Three commands and a shell rc edit. You now have version-managed Python and Node globally, you can install per-project versions by cd’ing into a project and mise use-ing, and your shell still starts in under 100ms.

A Note on CI

mise works great in CI but the activation pattern is different. Don’t add eval $(mise activate) to your CI shell, because you’re not running an interactive shell and there’s no cd happening. Instead use mise install to pull the project’s tools, then mise exec -- <command> to run things with the right versions on PATH:

# GitHub Actions
- uses: jdx/mise-action@v2
- run: mise install
- run: mise exec -- pytest

The official jdx/mise-action does the install for you and caches the runtime downloads between runs. Cache hit rate is high because the underlying tool binaries don’t change often.

The Bottom Line

mise replaced four tools, made my shell 18x faster to start, and gave me direnv-equivalent env var loading for free. It is the rare “obviously better” upgrade where you can switch in an afternoon and not look back.

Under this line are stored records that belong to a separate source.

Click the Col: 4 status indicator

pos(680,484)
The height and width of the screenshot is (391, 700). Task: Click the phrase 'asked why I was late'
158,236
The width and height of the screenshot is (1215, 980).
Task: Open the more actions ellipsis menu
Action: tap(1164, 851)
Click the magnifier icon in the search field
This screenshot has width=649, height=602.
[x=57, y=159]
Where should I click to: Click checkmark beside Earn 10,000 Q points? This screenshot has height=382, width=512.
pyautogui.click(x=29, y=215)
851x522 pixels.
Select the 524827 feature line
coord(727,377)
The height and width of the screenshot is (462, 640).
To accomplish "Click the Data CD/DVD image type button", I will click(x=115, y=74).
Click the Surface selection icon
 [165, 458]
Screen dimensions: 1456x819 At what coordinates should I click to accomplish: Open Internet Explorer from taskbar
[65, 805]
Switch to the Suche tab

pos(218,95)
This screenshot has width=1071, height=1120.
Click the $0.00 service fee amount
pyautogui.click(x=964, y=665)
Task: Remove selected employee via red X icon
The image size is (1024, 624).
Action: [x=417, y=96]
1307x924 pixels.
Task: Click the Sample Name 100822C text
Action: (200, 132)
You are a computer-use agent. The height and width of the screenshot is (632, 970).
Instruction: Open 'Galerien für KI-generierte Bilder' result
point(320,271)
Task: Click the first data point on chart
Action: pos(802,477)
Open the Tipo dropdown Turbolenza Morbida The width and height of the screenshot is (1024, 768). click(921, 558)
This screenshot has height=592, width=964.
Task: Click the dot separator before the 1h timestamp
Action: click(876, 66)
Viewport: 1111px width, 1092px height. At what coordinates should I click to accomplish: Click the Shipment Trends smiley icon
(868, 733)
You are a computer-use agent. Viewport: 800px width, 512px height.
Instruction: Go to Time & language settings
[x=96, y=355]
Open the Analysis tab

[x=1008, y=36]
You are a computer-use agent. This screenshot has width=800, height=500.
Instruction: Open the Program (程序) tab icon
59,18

If you’re on asdf, switch. If you’re on pyenv/nvm/rbenv, switch. If you’re on direnv plus a version manager, switch and delete direnv. If you’re polyglot, you’ve been waiting for this tool for years and just didn’t know it existed.

mise is one of the small handful of dev tools I’d put in the “install on day one of a fresh machine” bucket alongside uv, ghostty, and zoxide. It’s that good.